INSTRUCTIONS TO FOLLOW: For this exercise, copy each line of the records that contains the word "pixel".

DATA PROVIDED:
- - -

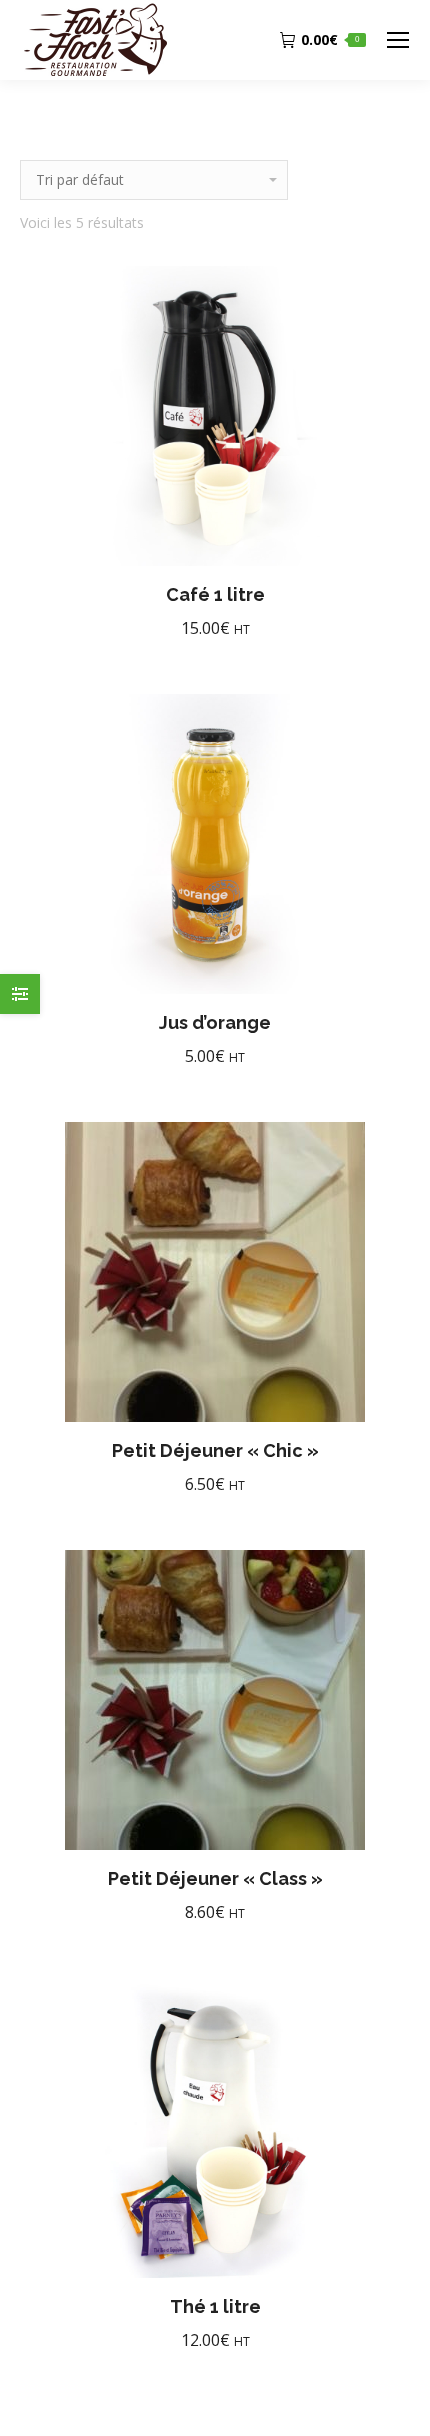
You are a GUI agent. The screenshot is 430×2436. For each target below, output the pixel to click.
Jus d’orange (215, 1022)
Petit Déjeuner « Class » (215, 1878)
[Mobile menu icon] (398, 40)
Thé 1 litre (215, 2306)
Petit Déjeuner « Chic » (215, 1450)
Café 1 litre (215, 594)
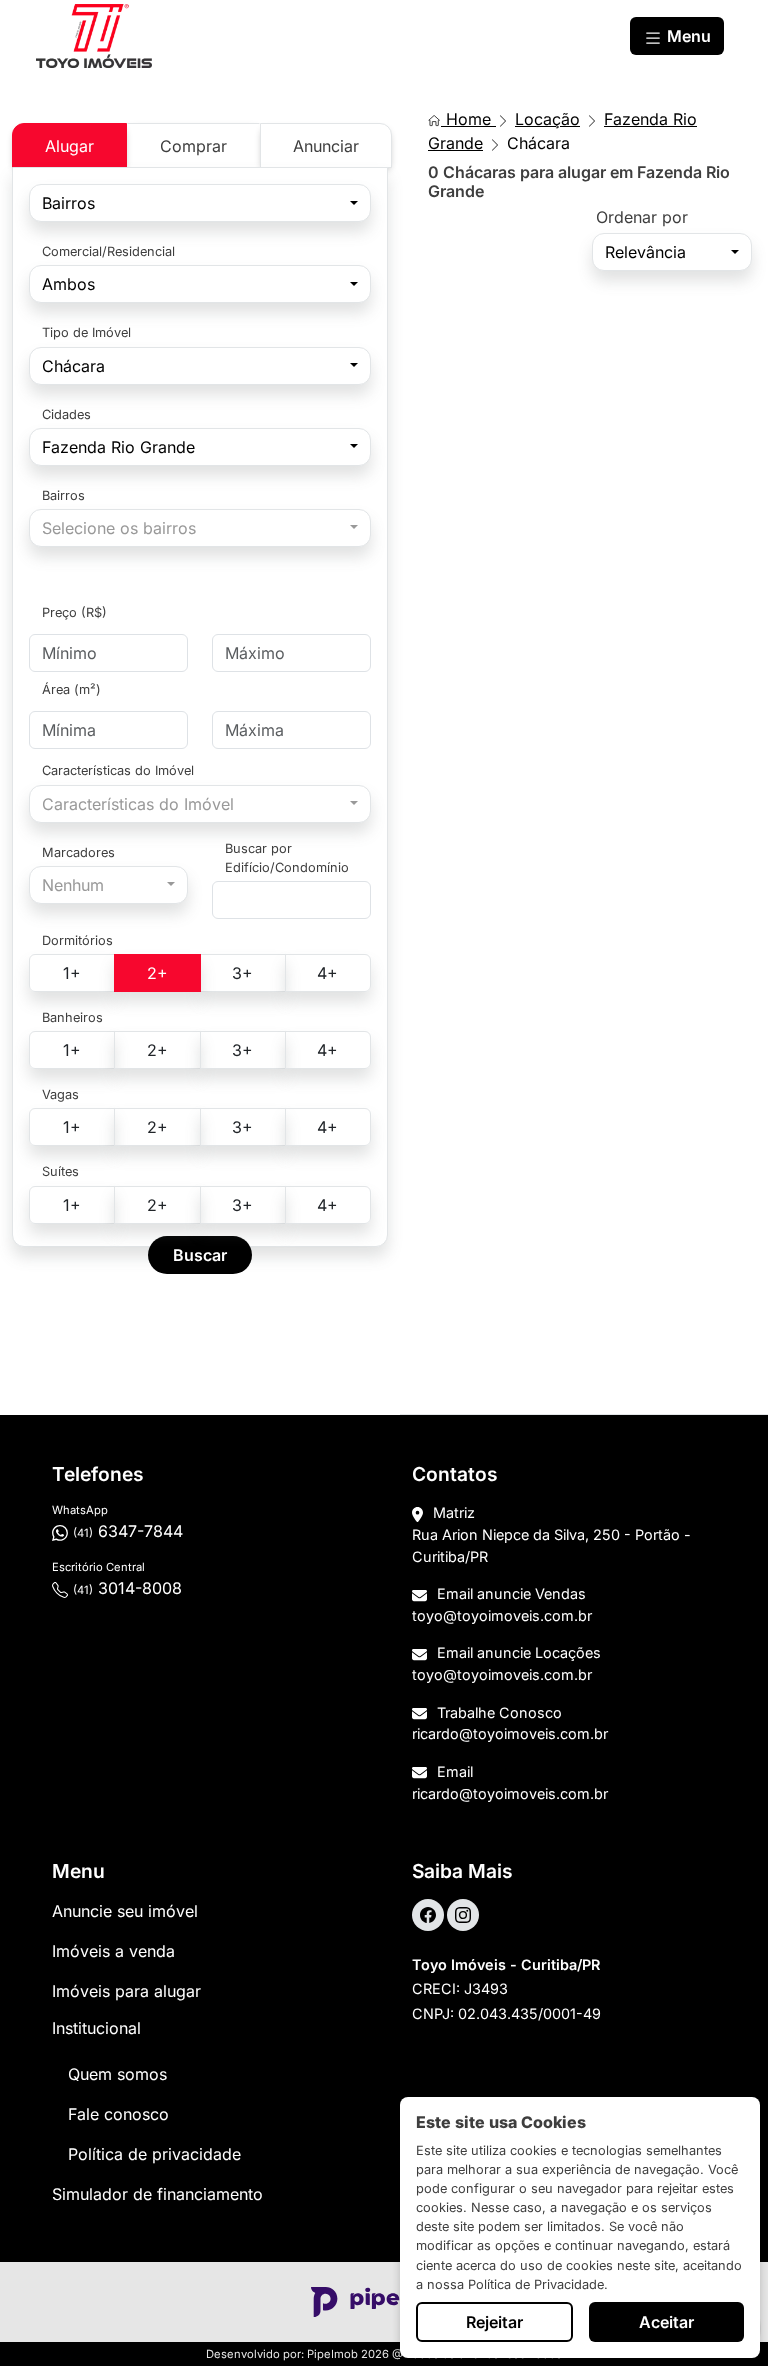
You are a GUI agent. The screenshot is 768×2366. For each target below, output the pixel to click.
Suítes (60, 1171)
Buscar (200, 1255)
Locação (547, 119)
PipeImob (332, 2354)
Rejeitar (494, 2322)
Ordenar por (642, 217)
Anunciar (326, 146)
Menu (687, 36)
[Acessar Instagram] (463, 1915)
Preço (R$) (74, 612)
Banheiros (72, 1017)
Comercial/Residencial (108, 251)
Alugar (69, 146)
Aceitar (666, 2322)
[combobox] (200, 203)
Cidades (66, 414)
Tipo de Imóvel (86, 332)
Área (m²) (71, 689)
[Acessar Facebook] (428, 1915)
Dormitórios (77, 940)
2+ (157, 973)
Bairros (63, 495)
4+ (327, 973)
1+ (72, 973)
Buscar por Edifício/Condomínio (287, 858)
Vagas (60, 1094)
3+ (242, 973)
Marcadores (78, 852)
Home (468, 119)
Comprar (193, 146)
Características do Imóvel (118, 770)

- - -

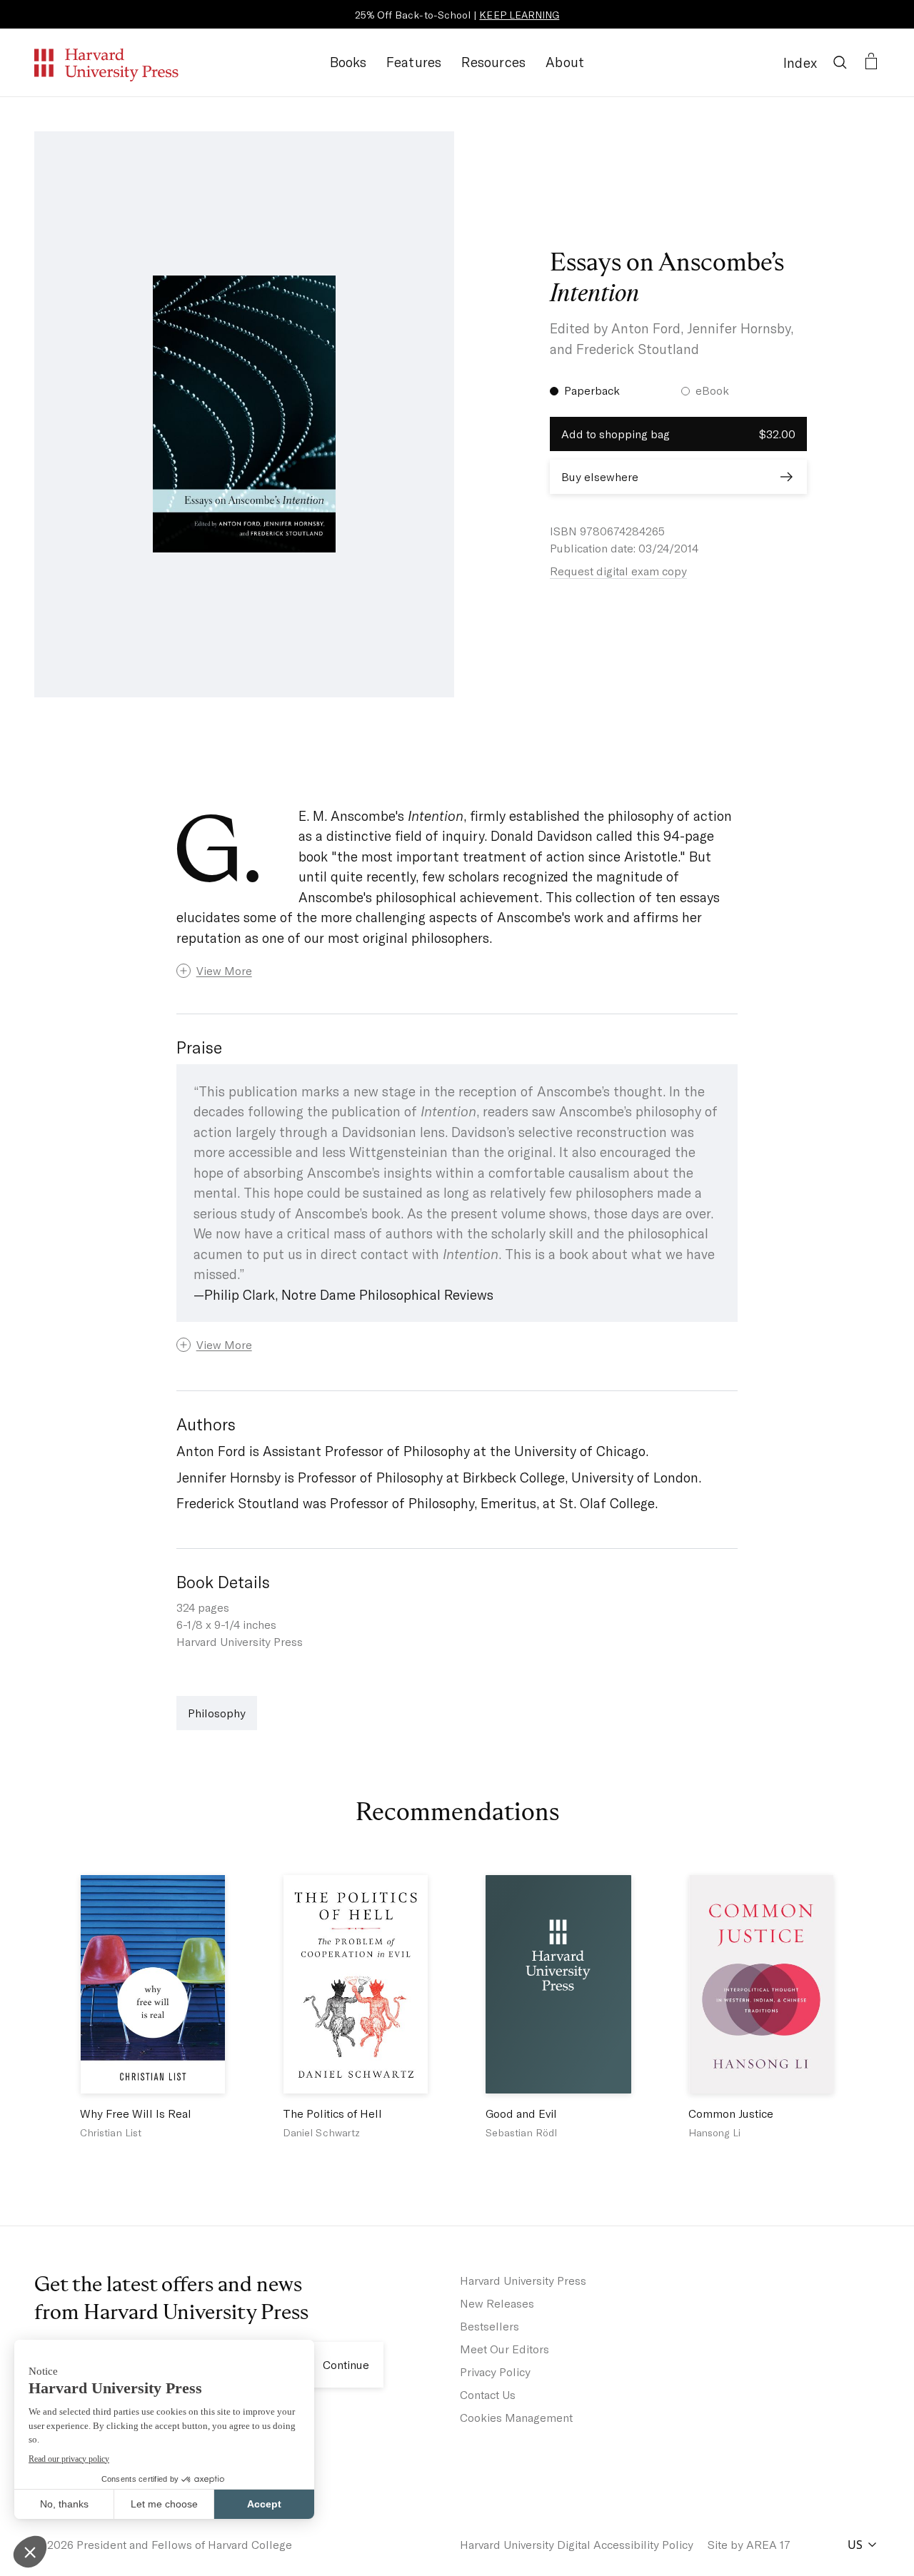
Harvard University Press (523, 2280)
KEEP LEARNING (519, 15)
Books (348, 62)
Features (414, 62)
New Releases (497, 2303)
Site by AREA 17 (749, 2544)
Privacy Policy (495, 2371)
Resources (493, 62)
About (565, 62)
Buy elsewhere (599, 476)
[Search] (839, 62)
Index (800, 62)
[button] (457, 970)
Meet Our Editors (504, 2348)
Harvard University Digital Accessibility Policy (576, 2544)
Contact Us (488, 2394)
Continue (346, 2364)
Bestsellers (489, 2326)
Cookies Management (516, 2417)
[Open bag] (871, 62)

- - -

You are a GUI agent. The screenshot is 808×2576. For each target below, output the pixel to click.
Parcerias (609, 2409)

- - -

RESPONSE BELOW:
You are a GUI agent. The screenshot is 430×2436. For each target below, output the pixel to click.
You are a GUI agent. The screenshot is 768×2366. For each target below, output the pixel to click.
You are a GUI agent. The screenshot is 808×2576. For each target below, output the pixel to click.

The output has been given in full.